━━━━━ Exercise input
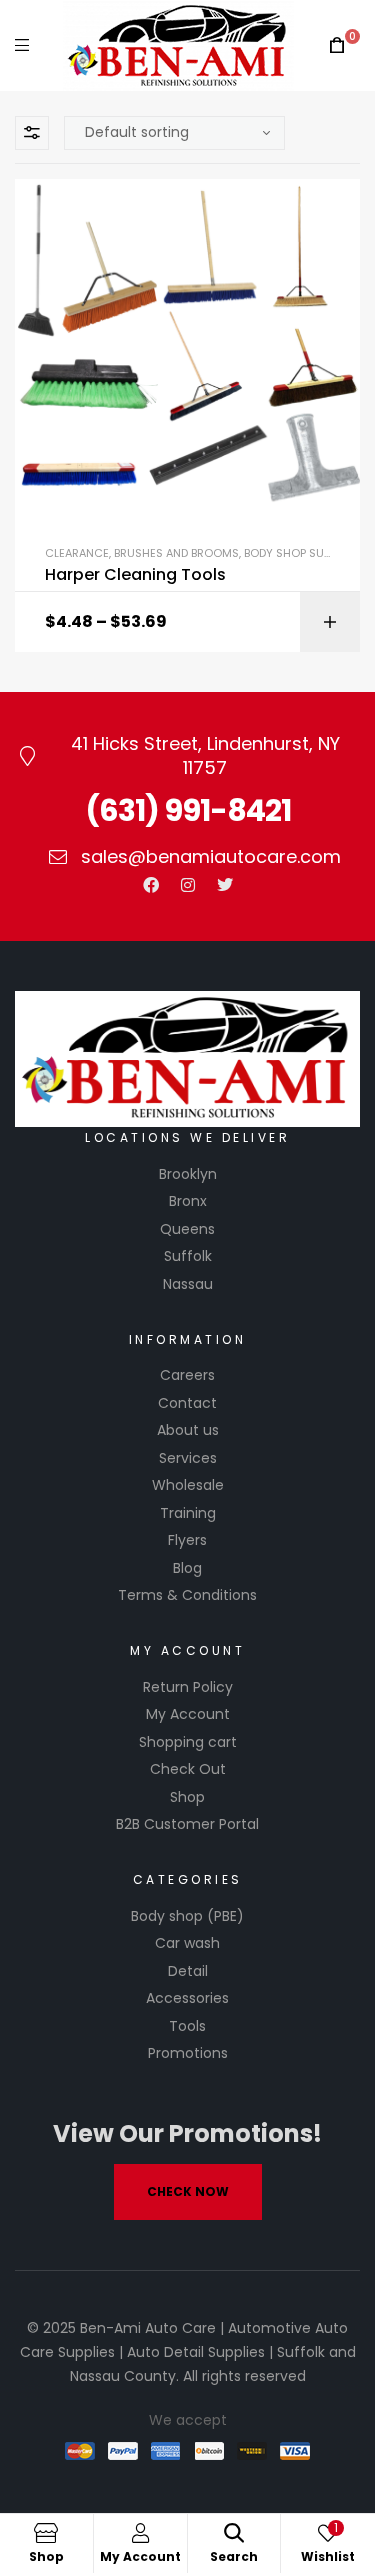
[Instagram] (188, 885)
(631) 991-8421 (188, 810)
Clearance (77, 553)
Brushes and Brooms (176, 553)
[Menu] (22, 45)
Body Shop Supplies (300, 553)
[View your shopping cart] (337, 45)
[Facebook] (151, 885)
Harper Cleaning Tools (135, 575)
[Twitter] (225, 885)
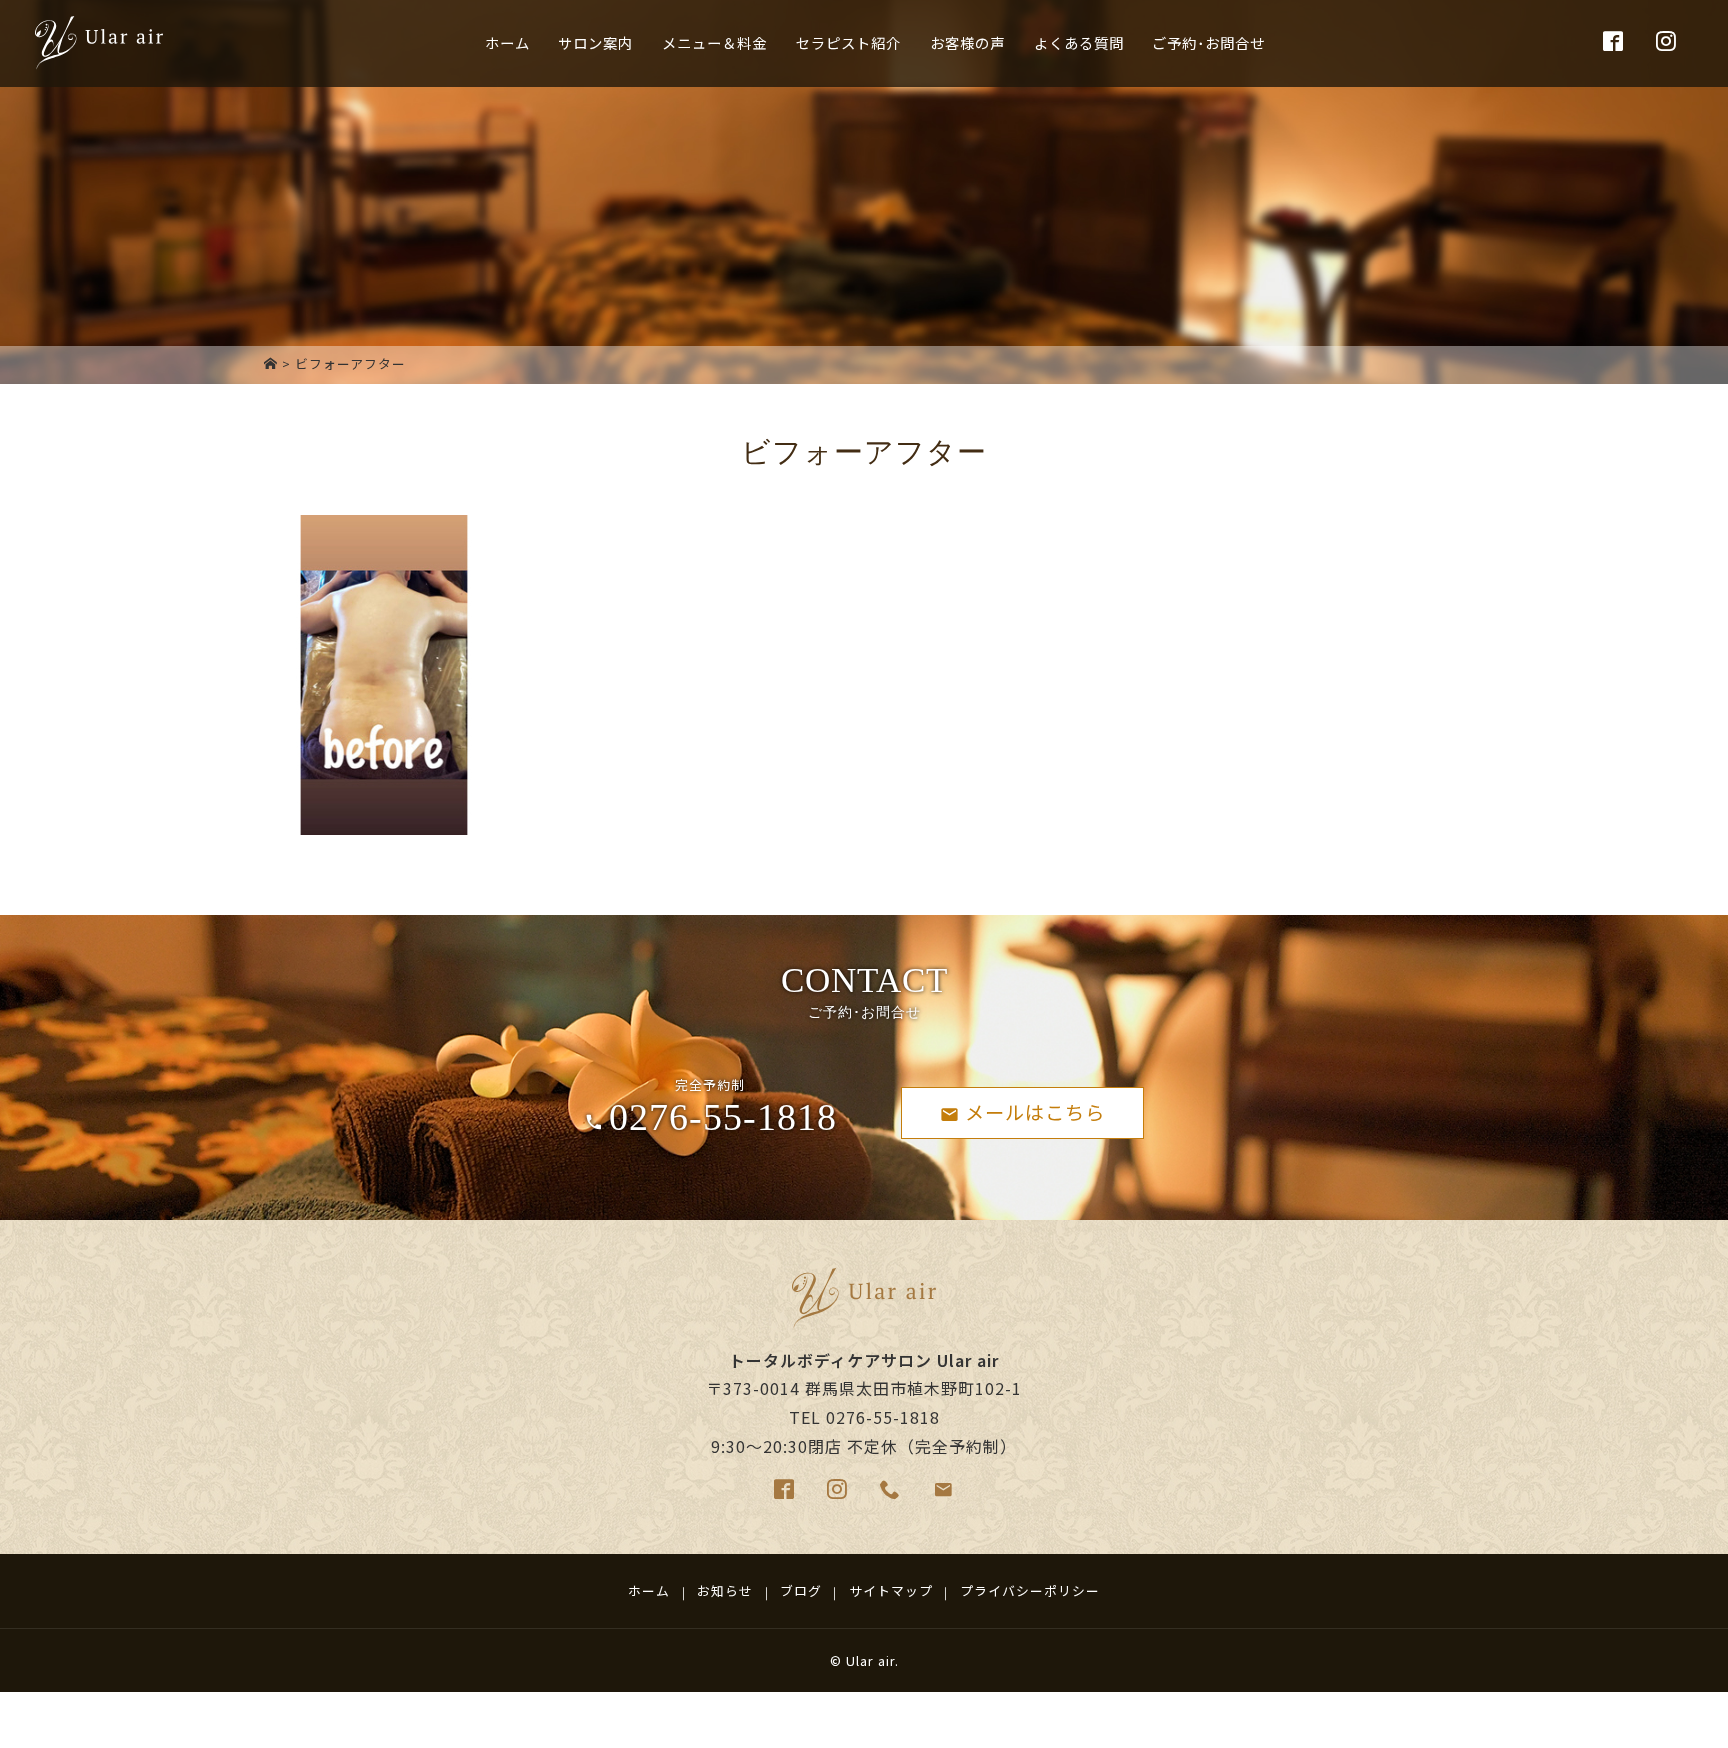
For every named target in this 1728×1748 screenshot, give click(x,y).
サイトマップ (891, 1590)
━━━━━━━━━━
Task -
Repeat all entries exactly. Skip the pictures.

Finished task -
[Instagram] (188, 885)
(631) 991-8421 (188, 810)
Clearance (77, 553)
Brushes and Brooms (176, 553)
[Menu] (22, 45)
Body Shop Supplies (300, 553)
[View your shopping cart] (337, 45)
[Facebook] (151, 885)
Harper Cleaning Tools (135, 575)
[Twitter] (225, 885)
For every named target in this 1728×1748 screenshot, give click(x,y).
サイトマップ (891, 1590)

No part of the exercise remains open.